**EXERCISE DESCRIPTION:** Transcribe, exactly and in full, every record shown below, while omitting its images.

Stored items

****************

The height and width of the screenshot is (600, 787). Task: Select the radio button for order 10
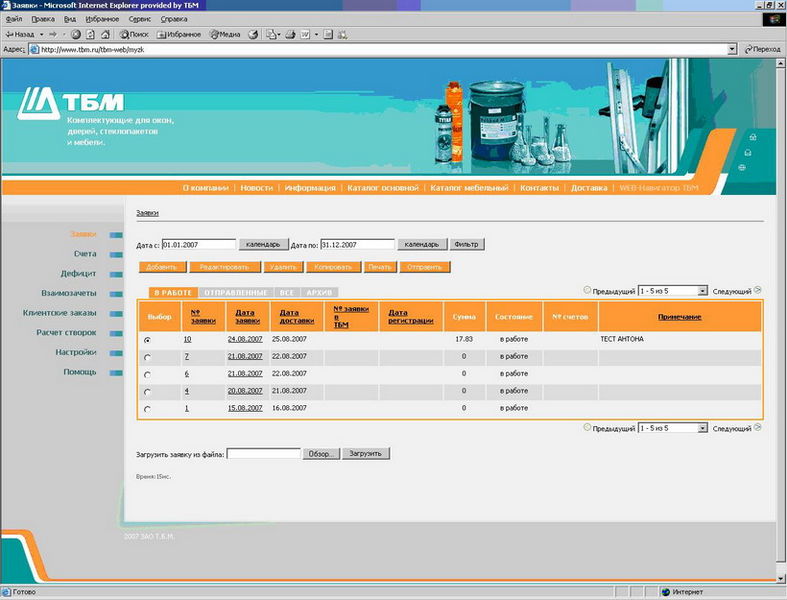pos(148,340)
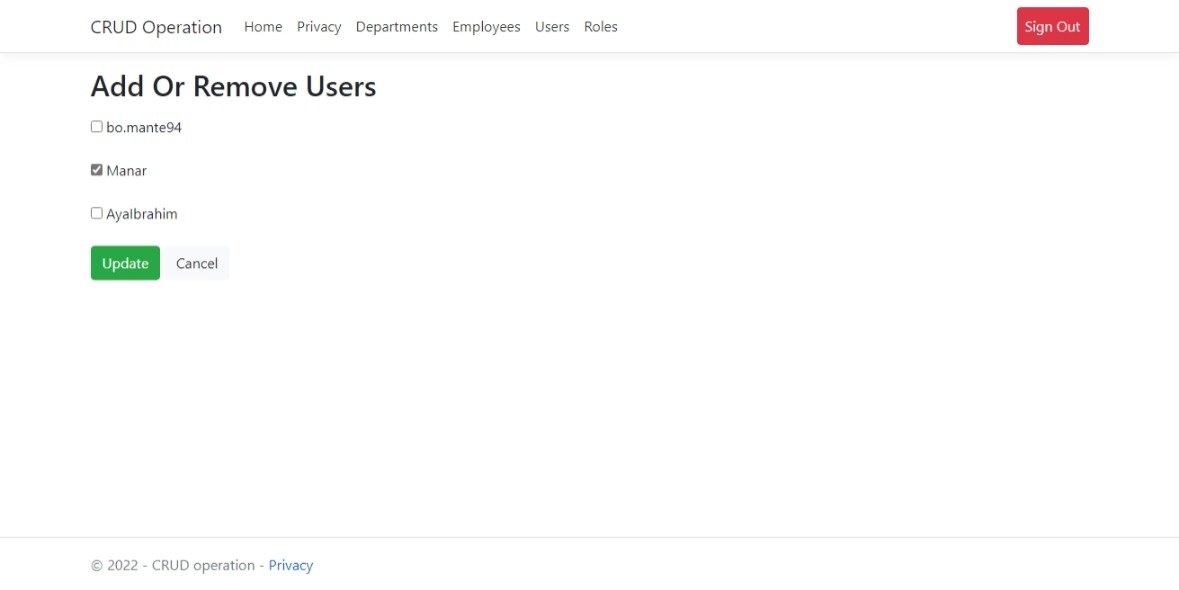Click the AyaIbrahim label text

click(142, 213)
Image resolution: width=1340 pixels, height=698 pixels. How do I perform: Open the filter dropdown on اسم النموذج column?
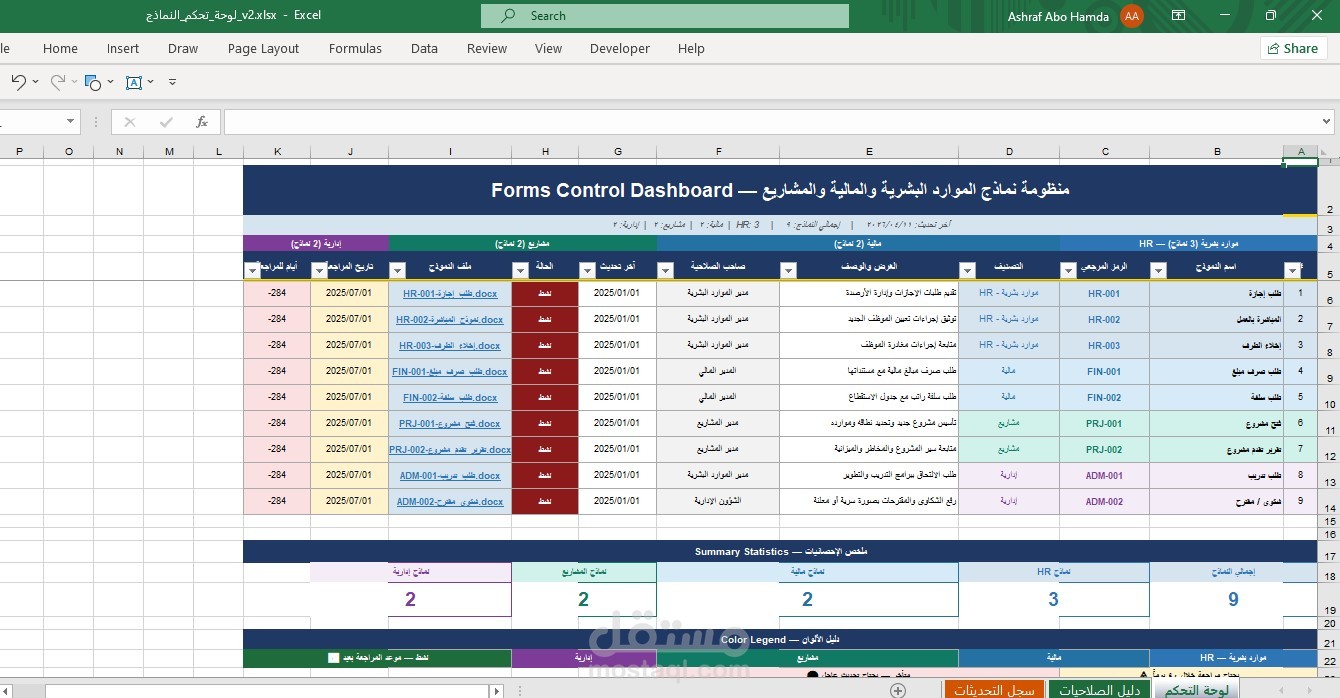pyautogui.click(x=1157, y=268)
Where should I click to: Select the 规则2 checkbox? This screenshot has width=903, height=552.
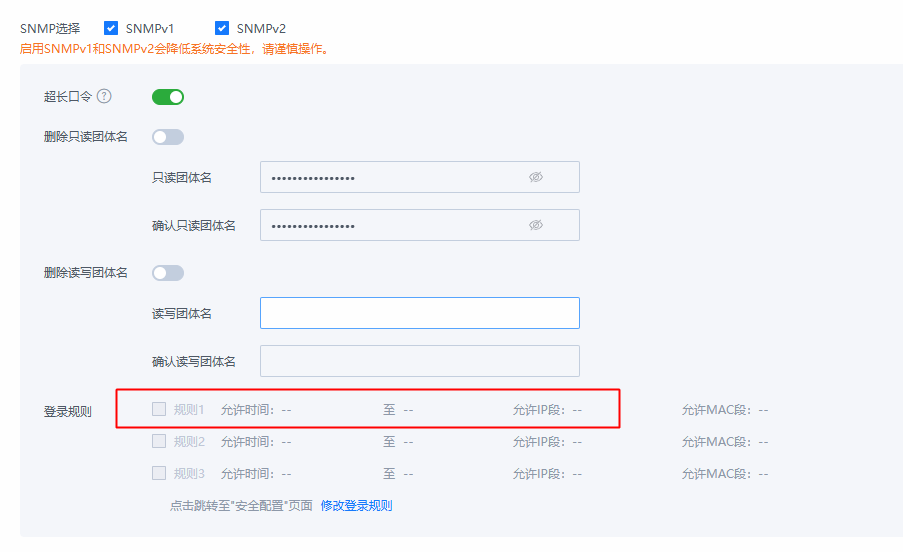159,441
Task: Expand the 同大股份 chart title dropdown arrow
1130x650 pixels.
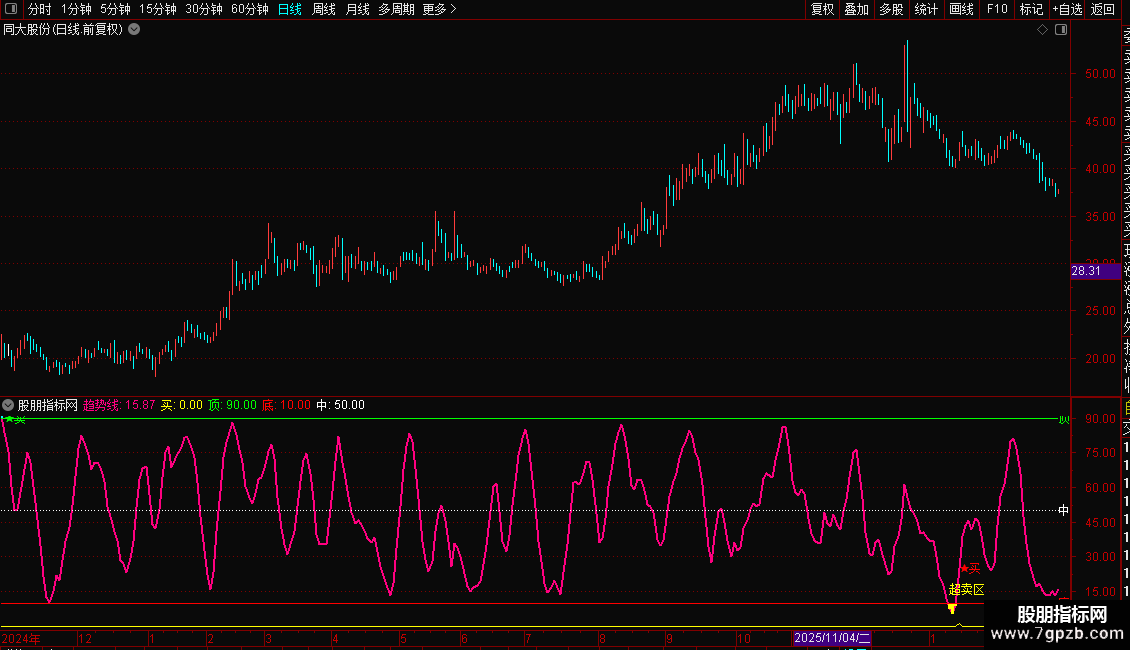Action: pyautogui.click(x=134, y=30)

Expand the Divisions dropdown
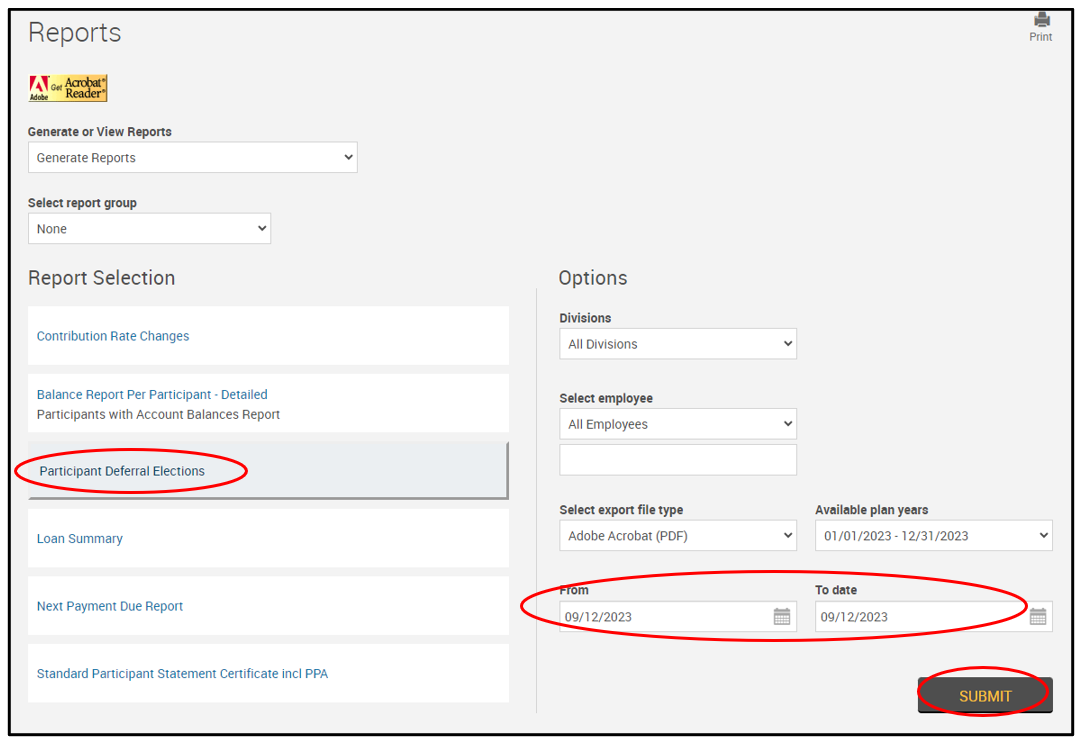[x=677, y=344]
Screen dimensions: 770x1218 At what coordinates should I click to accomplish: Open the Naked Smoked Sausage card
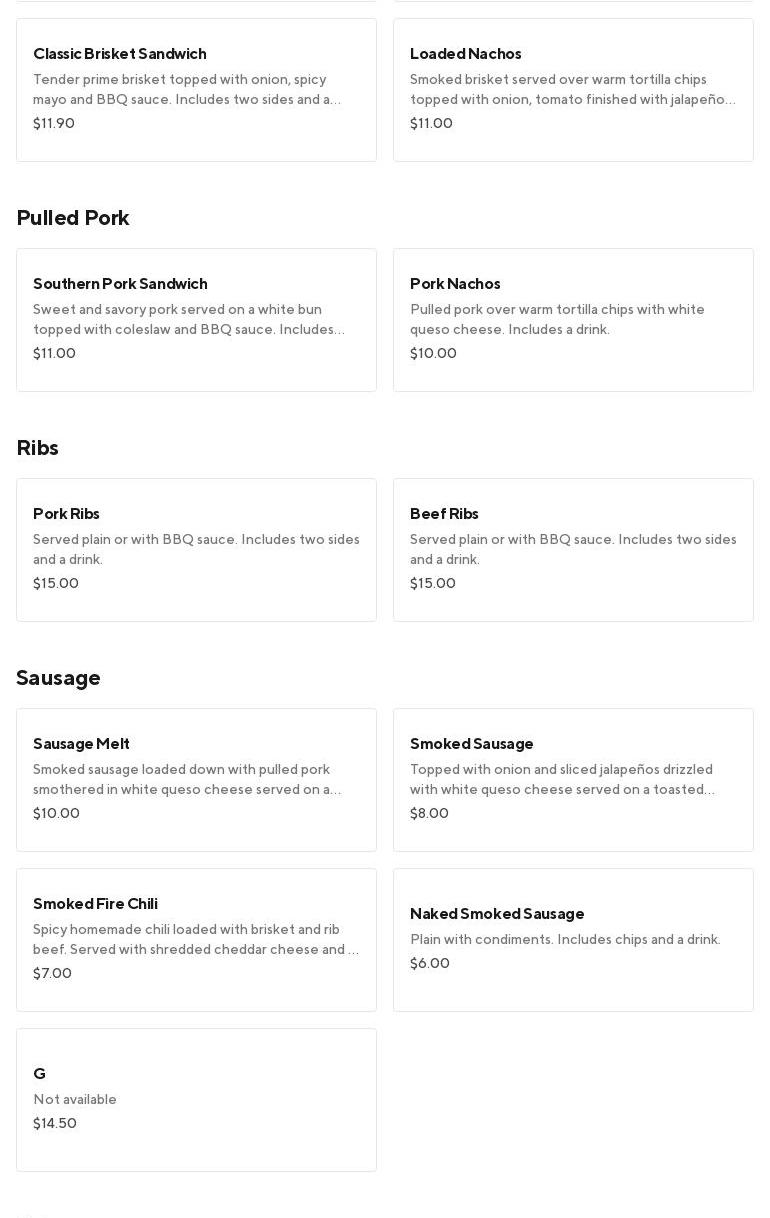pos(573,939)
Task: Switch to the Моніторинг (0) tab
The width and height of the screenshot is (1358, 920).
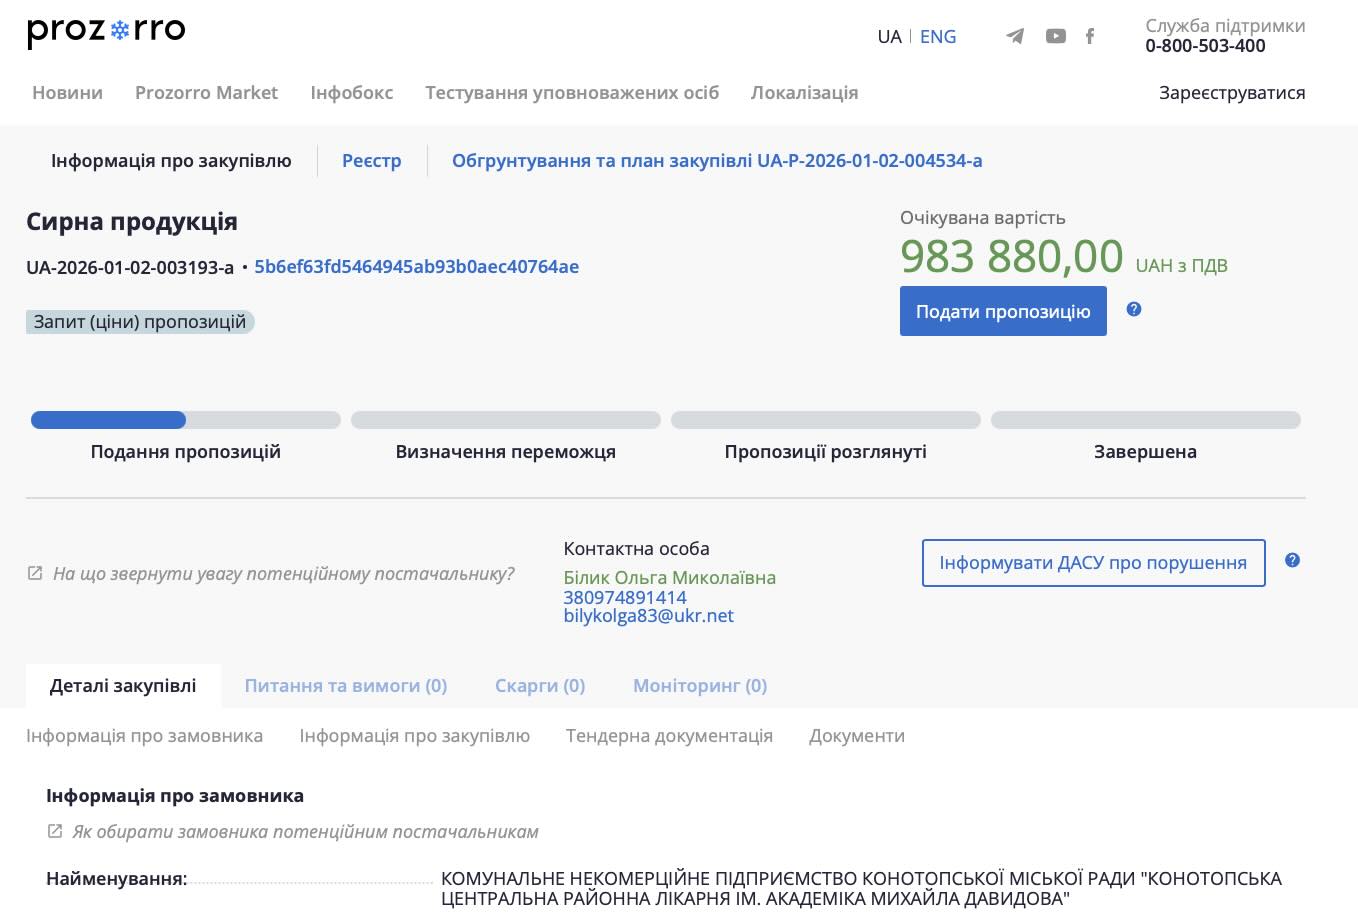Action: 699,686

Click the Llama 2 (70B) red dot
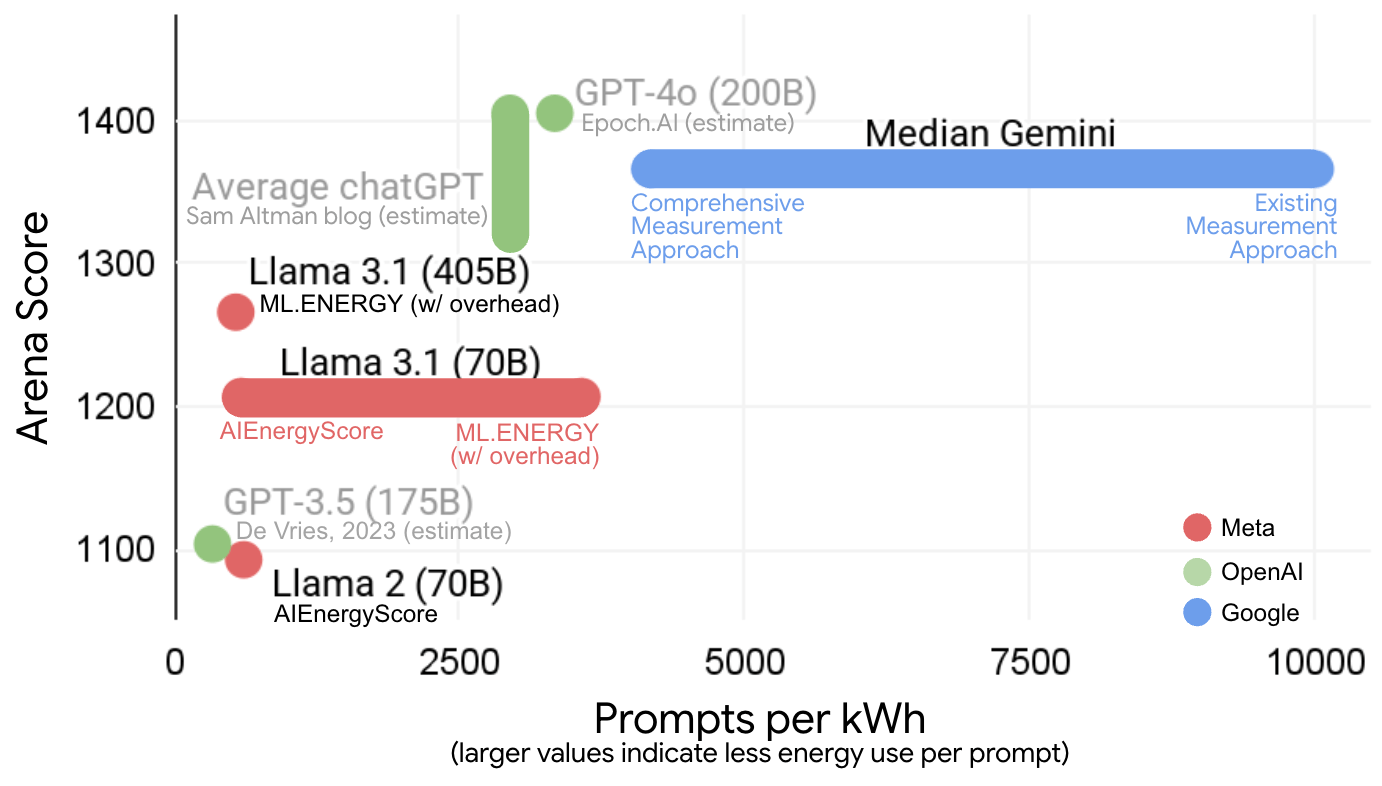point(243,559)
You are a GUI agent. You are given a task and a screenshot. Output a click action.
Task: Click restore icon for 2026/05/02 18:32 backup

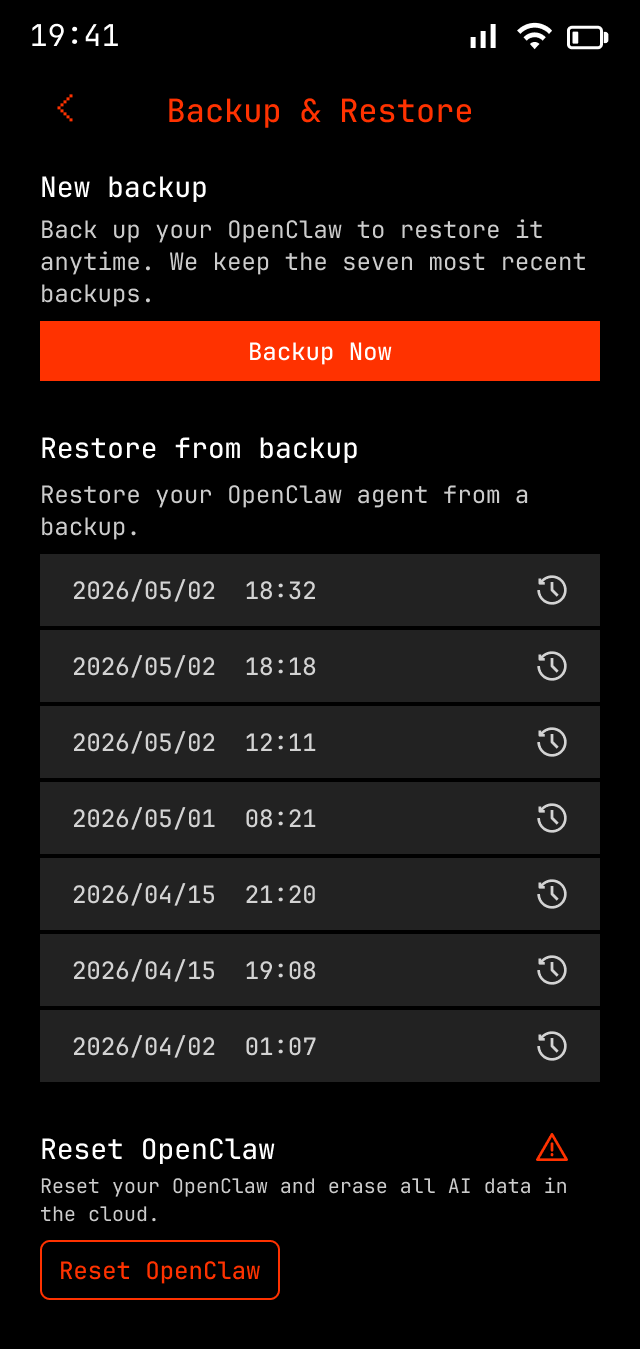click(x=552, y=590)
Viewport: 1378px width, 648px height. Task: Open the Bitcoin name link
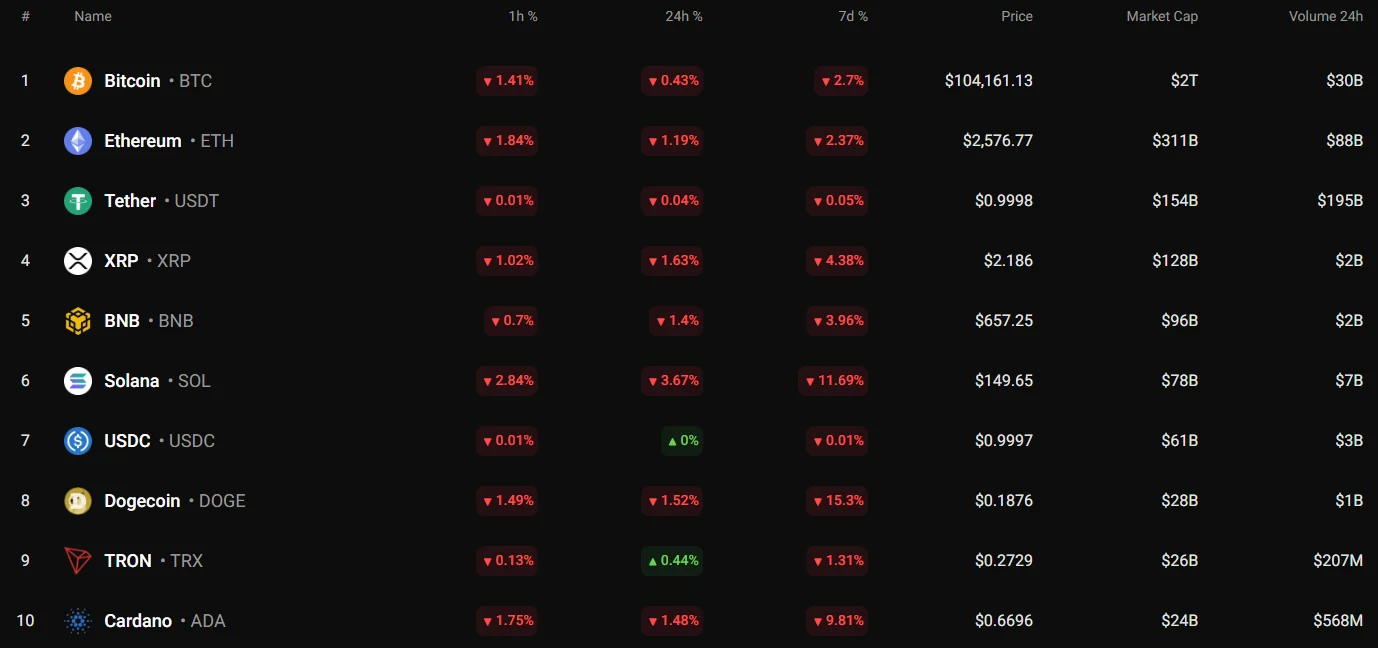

****************

**TASK RESPONSE:**
The height and width of the screenshot is (600, 787). Task: Select the radio button for order 10
pos(148,340)
Click the AyaIbrahim label text

click(142, 213)
Image resolution: width=1340 pixels, height=698 pixels. How do I perform: Open the filter dropdown on اسم النموذج column?
pyautogui.click(x=1157, y=268)
Where should I click to: Select the 规则2 checkbox? This screenshot has width=903, height=552.
159,441
Task: Expand the 同大股份 chart title dropdown arrow
1130x650 pixels.
Action: pyautogui.click(x=134, y=30)

Expand the Divisions dropdown
[x=677, y=344]
Screen dimensions: 770x1218 At what coordinates should I click to accomplish: Open the Naked Smoked Sausage card
pos(573,939)
Task: Switch to the Моніторинг (0) tab
The width and height of the screenshot is (1358, 920).
Action: 699,686

Click the Llama 2 (70B) red dot
point(243,559)
You are a GUI agent. You are given a task and a screenshot. Output a click action.
Task: Click restore icon for 2026/05/02 18:32 backup

click(x=552, y=590)
Viewport: 1378px width, 648px height. Task: Open the Bitcoin name link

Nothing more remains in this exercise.